Sígueme. Leví se levantó y, dejándolo todo, lo siguió.  Más tarde, Leví hizo en su casa una gran fiesta en honor de Jesús, y juntamente con ellos se sentaron a la mesa una multitud de recaudadores de impuestos y de otras personas. Los fariseos y sus maestros de la ley se pusieron a murmurar y preguntaron a los discípulos de Jesús: ¿Cómo es que vosotros os juntáis a comer y beber con recaudadores de impuestos y gente de mala reputación? Jesús les contestó: — No necesitan médico los que están sanos, sino los que están enfermos. Yo no he venido a llamar a los buenos, sino a los pecadores, para que se conviertan. (Lucas 5: 28-32)

Hay un refrán castellano que dice: "Dime con quién andas y te diré quién eres". Este dicho popular viene a afirmar que nuestras relaciones dicen mucho acerca de nosotros mismos y del tipo de personas que somos. De hecho, muy a menudo, otros nos definen, no por nosotros mismos, sino precisamente por el entorno de relaciones que tenemos. Pero nosotros no estamos a salvo de ese prejuicio y acostumbramos a hacer lo mismo con otros. Jesús padeció este mismo juicio y, precisamente, de parte de los religiosos y espirituales de su época, de aquellos que estaban siempre atentos para vigilar las sanas costumbres y la sana doctrina. El Maestro acostumbró a tener amistades peligrosas cuando no escandalosas. No tenía remilgos de ningún tipo en dejarse ver en público con los parias de su tiempo y sociedad.

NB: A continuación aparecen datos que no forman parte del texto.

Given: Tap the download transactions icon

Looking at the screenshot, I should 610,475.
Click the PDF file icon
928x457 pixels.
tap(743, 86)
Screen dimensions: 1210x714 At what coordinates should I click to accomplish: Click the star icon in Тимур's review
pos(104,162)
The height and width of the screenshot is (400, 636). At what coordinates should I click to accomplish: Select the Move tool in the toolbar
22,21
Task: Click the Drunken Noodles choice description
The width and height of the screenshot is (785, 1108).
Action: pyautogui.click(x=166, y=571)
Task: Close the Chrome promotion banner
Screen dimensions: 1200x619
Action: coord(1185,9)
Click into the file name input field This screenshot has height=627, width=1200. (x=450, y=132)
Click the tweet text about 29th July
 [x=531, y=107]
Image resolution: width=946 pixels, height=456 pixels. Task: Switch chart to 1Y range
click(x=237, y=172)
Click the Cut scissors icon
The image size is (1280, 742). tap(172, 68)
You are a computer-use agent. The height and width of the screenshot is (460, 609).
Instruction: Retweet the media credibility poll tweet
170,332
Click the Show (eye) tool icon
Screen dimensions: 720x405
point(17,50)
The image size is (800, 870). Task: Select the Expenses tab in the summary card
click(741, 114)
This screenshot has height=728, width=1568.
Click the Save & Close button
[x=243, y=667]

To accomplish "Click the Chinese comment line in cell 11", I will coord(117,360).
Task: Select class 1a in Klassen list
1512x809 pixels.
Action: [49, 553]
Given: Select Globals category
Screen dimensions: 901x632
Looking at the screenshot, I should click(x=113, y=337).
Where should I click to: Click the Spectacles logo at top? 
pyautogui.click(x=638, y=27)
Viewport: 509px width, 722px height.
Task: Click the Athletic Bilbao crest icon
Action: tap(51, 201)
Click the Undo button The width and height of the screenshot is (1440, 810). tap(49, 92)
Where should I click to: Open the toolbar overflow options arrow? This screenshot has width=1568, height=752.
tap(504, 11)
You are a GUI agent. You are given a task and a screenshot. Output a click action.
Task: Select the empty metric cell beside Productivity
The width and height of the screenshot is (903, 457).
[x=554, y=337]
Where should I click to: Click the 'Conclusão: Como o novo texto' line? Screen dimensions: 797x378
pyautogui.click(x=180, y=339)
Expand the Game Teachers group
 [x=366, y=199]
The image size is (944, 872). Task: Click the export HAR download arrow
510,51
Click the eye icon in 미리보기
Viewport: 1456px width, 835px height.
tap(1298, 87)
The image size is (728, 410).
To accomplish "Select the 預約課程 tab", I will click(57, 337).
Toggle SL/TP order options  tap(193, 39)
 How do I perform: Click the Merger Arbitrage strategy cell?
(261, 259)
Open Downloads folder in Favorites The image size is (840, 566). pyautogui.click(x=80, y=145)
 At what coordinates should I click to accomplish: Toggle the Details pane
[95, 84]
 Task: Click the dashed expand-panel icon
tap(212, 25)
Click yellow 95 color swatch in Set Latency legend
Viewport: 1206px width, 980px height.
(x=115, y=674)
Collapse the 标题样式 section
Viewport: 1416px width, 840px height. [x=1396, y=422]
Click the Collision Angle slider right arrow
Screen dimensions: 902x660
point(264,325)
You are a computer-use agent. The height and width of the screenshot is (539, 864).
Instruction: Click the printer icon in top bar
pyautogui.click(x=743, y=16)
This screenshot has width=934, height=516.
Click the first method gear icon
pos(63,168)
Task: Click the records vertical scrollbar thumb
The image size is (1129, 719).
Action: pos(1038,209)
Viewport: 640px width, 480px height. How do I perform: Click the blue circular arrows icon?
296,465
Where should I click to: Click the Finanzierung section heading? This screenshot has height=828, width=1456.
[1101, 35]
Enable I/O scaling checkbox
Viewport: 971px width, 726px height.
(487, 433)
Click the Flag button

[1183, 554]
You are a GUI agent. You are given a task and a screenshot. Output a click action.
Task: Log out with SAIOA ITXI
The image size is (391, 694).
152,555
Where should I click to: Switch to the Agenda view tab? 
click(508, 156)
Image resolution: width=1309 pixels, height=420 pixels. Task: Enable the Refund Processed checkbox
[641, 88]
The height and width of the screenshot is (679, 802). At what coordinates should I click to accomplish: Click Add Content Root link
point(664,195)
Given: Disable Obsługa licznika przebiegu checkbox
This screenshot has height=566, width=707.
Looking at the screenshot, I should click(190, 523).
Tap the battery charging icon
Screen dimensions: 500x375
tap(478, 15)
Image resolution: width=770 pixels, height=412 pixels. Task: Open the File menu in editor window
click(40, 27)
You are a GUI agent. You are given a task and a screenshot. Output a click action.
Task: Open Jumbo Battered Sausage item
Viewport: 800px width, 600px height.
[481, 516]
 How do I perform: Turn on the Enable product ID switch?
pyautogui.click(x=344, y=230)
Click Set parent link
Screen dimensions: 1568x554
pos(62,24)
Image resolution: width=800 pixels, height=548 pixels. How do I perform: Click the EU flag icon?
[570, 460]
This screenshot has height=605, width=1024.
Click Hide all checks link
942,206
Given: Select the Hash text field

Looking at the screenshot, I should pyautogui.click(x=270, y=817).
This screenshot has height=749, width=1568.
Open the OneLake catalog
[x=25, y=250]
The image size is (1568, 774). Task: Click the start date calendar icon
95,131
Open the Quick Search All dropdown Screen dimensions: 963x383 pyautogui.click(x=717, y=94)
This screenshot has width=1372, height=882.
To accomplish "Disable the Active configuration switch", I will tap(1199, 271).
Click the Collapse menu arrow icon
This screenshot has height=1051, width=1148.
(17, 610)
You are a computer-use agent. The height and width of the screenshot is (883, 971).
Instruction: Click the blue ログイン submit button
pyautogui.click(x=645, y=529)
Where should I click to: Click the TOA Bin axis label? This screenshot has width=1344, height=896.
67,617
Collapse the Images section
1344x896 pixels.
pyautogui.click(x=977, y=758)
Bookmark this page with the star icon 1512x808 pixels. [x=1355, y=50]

Se asoció con ellos y les transmitió amor y aceptación incondicional. Cierto que Él no justificó ni sancionó sus estilos de vida, sin embargo, supo -algo que nos cuesta horrores a nosotros- distinguir la persona de la conducta. No es de extrañar que los pecadores y los marginados de su época se sintieran magnéticamente atraídos hacia su persona. Jesús nunca tuvo palabras de juicio y condena contra ellos, vino a salvar, afirmó, no a condenar. Pero si tuvo palabras durísimas hacia la gente religiosa de su época que autosatisfechas en su legalismo y espiritualidad se consideraban excesivamente buenos para relacionarse con esa escoria moral. 
¿En que lado estamos ubicados nosotros en el de Jesús o, por el contrario en el de los fariseos y otros legalistas del mismo tipo? Acostumbramos a ver en el Maestro aquello que deseamos ver, todo lo que confirma nuestros prejuicios y teorías preconcebidas, lo que ratifica nuestra visión religiosa de la vida. Ignoramos olímpicamente todo aquello de Jesús que no encaja con nuestra visión azucarada de la vida, lo que nos escandaliza, lo que nos parece que atenta contra las buenas costumbres de un buen cristiano evangélico. Lo negamos o, simplemente, lo pasamos por alto. Pero eso no lo hace desaparecer. Jesús nos confronta con nuestra realidad y nos invita a unirnos a Él para buscar y salvar lo que está perdido. Nos reta a tener hacia el pecador las mismas actitudes de amor y aceptación que tuvo. Nos llama a no tener miedo de las amistades peligrosas, a no intimidarnos porque nuestra reputación pueda ser puesta en tela de juicio por los contemporáneos de aquellos mismos que les cuestionaron a Él.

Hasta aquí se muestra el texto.